• Work required:
Pull out every line below that holds the word "agent".

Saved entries
===============
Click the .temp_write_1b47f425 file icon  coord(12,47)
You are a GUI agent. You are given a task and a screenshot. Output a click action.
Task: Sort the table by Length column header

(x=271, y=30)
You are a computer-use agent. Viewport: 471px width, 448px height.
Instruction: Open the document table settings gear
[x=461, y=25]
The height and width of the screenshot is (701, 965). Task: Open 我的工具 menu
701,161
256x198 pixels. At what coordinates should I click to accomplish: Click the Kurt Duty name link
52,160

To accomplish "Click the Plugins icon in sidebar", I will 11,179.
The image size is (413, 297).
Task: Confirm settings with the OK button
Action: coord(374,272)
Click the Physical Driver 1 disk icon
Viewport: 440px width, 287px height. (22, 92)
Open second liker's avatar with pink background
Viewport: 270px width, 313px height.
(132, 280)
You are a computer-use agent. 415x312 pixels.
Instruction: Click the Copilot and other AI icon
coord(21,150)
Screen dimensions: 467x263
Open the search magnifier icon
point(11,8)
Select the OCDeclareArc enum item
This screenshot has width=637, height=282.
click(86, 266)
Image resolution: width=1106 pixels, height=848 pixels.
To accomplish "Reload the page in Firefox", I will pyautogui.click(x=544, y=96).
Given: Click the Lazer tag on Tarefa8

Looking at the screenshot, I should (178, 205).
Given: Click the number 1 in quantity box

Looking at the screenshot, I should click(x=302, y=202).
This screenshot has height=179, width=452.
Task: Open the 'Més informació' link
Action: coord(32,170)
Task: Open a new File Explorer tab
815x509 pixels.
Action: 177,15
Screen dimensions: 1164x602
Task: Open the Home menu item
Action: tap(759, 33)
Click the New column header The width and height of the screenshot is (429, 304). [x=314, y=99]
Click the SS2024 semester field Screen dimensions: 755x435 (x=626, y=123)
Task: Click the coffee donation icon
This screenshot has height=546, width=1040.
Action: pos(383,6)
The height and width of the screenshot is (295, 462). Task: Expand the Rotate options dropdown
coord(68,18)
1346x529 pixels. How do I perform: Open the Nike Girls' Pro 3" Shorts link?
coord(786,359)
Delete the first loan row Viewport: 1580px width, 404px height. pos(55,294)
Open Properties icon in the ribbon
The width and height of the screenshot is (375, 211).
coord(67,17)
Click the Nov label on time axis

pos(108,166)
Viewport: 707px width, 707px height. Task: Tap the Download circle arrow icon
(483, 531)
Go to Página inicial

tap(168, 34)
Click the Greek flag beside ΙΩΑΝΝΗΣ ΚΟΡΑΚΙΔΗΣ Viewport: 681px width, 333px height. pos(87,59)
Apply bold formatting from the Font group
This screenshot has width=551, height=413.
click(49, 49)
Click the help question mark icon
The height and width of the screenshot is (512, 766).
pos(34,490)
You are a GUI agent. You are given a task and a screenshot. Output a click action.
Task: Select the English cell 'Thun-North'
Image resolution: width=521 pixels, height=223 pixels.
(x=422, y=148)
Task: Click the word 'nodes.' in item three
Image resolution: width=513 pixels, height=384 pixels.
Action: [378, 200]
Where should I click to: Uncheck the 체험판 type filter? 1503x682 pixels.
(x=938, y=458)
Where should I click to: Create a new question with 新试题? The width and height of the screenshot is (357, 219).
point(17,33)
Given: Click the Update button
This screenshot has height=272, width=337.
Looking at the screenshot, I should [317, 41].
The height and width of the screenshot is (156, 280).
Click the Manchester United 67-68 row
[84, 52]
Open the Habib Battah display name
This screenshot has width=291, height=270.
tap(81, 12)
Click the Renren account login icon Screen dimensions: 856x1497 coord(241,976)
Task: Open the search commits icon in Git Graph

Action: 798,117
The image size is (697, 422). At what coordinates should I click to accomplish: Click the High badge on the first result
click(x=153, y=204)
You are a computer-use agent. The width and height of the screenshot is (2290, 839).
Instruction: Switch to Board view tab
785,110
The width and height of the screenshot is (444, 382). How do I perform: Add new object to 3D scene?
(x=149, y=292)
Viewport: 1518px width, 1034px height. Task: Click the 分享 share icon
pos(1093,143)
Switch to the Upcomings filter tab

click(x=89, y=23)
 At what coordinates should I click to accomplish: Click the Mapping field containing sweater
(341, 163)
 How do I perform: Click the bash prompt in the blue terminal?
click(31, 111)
===============
• Task result:
You are a GUI agent. You are given a task and a screenshot. Output a click action.
You are a computer-use agent. Viewport: 471px width, 448px height.
You are a computer-use agent. 415x312 pixels.
You are a GUI agent. You are given a task and a screenshot. Output a click action.
You are a computer-use agent. The width and height of the screenshot is (2290, 839).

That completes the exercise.